**Provided text**
= = = = =

Exploring the Biology of Adversity
Michelle Albert ’90 has achieved widespread recognition for her work addressing health disparities.
The pace of life skyrocketed for Michelle Albert ’90 when she was 14. Within a year and a half, she emigrated with her family from Georgetown, Guyana, to Brooklyn, New York, tested into high school as a senior, attended college-level courses through a program that primed students from underrepresented groups for careers in medicine, took her SATs and ACTs, submitted her undergraduate applications, and began her freshman year at Haverford.
“It was a lot, and it was fast,” she remembers.
Albert graduated with a degree in chemistry at age 20 and hasn’t slowed down since. After earning her MD, she completed training in cardiology, including serving clinical and research fellowships at Brigham and Women’s Hospital and Harvard Medical School. There, she met one of her first mentors, renowned cardiovascular epidemiologist Paul Ridker, who helped set the foundation for her career exploring the biology of adversity—or how stressors like racism and poverty influence disease processes.
Now the Walter A. Haas-Lucie Stern Endowed Chair in Cardiology and associate dean of admissions at the University of California at San Francisco School of Medicine, Albert has achieved widespread recognition for her work addressing health disparities. She is the immediate past president of the American Heart Association (AHA), where she was the first person to lead while simultaneously serving presidencies with the Association of University Cardiologists (AUC) and the Association of Black Cardiologists. Before her tenures, no woman of color had ever helmed the AHA or AUC.

= = = = =

**Supplied information**

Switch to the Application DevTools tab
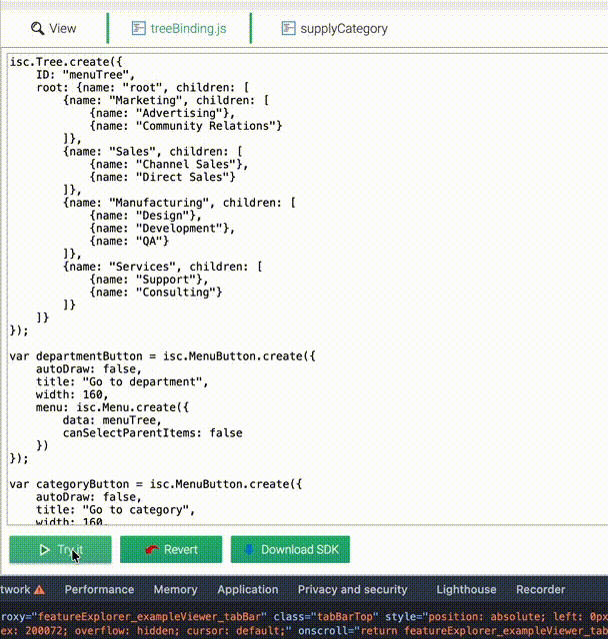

= = = = =

**Questions**
a – From the profile of Michelle Albert above, quote the passage between "Now the Walter" and "AHA or AUC.", inclusive.
b – Answer these questions using the profile of Michelle Albert above:
(i) In what subject did Albert earn her degree, and at what age did she graduate?
(ii) From which city and country did her family emigrate?
(iii) Which cardiovascular epidemiologist was one of her first mentors?

**Exercise responses**
a –
Now the Walter A. Haas-Lucie Stern Endowed Chair in Cardiology and associate dean of admissions at the University of California at San Francisco School of Medicine, Albert has achieved widespread recognition for her work addressing health disparities. She is the immediate past president of the American Heart Association (AHA), where she was the first person to lead while simultaneously serving presidencies with the Association of University Cardiologists (AUC) and the Association of Black Cardiologists. Before her tenures, no woman of color had ever helmed the AHA or AUC.

b –
(i) Chemistry, at age 20.
(ii) Georgetown, Guyana.
(iii) Paul Ridker.